Légionellose et pneumocoque: une nouvelle méthode de diagnostic

Le CHU de Liège a annoncé vendredi la mise en place d'une nouvelle méthode de diagnostic permettant de détecter plus rapidement et plus précisément les infections respiratoires graves dues à la légionelle et au pneumocoque. Il s'agit d'une première en Belgique, alors que le nombre de cas rapportés est en augmentation ces dernières années.

La technique repose sur un dosage immunologique direct par chimiluminescence (CLIA), une réaction chimique produisant de la lumière. Elle est utilisée pour mesurer avec précision la présence d'antigènes dans les urines.

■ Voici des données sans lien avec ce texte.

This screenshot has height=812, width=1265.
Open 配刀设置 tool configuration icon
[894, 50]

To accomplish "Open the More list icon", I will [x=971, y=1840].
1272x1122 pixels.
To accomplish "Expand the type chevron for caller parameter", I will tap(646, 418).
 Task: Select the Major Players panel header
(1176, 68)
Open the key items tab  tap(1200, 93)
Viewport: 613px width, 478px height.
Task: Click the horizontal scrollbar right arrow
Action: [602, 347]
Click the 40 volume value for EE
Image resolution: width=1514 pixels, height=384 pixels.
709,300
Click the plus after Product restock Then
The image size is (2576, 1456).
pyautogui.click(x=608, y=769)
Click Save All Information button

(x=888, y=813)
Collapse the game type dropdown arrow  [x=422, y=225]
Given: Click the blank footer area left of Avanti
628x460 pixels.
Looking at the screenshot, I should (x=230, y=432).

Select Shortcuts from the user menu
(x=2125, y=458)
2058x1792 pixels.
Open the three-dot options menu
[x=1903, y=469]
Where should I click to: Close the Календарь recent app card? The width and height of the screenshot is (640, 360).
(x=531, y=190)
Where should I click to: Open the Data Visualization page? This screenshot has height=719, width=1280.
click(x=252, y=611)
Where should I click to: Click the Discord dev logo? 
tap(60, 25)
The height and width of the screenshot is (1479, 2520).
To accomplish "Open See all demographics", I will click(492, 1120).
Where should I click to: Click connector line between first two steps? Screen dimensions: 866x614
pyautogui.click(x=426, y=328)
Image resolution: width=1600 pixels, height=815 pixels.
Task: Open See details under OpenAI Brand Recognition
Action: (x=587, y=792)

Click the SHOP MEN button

"Ce test repose sur un dosage immunologique direct de type sandwich", explique le Dr Pablo Beckers, médecin au service de microbiologie clinique du CHU de Liège. "Un anticorps capte l'antigène, un second anticorps marqué se fixe sur un autre site, et l'ensemble déclenche une réaction lumineuse proportionnelle à la quantité de pathogène présent. Grâce à cette chimie très précise, de petites quantités de bactéries peuvent déjà être détectées."

Jusqu'ici, les laboratoires belges recouraient à des tests rapides, comparables aux autotests Covid-19. "Le test CLIA, lui, est plus sensible, moins dépendant de l'interprétation humaine et surtout capable de détecter plus de formes différentes de chaque bactérie."

"Chez l'adulte hospitalisé, aucun pathogène n'est identifié dans près de 60 % des cas", rappelle le microbiologiste. "Pouvoir mieux identifier l'agent infectieux va faciliter la vie du médecin dans la prise en charge. Pour le patient, c'est la garantie de recevoir plus rapidement le bon traitement, ce qui est particulièrement crucial pour les patients fragilisés, premières victimes des légionelles."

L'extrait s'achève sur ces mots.